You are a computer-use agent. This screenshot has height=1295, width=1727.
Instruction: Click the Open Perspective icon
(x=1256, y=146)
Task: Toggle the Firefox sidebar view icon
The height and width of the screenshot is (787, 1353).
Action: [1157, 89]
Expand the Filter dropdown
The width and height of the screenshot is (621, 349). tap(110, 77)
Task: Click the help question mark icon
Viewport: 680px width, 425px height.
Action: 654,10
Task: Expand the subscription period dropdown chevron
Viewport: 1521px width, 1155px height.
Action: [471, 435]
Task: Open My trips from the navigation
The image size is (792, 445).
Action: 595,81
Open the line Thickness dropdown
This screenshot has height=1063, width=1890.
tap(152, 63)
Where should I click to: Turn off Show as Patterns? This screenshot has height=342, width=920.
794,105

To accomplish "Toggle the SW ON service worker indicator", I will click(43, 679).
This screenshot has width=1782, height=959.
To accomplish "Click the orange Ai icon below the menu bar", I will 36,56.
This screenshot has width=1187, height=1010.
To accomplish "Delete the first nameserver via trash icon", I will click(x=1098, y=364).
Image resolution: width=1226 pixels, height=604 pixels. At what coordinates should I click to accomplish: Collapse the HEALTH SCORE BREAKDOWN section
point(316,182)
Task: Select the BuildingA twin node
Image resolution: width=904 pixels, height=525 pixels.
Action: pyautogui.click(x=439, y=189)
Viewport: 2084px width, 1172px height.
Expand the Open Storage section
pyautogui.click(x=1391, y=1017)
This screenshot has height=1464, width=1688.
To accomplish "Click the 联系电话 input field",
# # # #
Beginning at the line that holds "Viewport: 1521px width, 1155px height.", reproduce the lines exactly up to and including the final line of the entries.

Viewport: 1521px width, 1155px height.
Action: [471, 435]
Task: Open My trips from the navigation
The image size is (792, 445).
Action: 595,81
Open the line Thickness dropdown
This screenshot has height=1063, width=1890.
tap(152, 63)
Where should I click to: Turn off Show as Patterns? This screenshot has height=342, width=920.
794,105

To accomplish "Toggle the SW ON service worker indicator", I will click(43, 679).
This screenshot has width=1782, height=959.
To accomplish "Click the orange Ai icon below the menu bar", I will 36,56.
This screenshot has width=1187, height=1010.
To accomplish "Delete the first nameserver via trash icon", I will click(x=1098, y=364).
Image resolution: width=1226 pixels, height=604 pixels. At what coordinates should I click to accomplish: Collapse the HEALTH SCORE BREAKDOWN section
point(316,182)
Task: Select the BuildingA twin node
Image resolution: width=904 pixels, height=525 pixels.
Action: pyautogui.click(x=439, y=189)
Viewport: 2084px width, 1172px height.
Expand the Open Storage section
pyautogui.click(x=1391, y=1017)
This screenshot has height=1464, width=1688.
To accomplish "Click the 联系电话 input field",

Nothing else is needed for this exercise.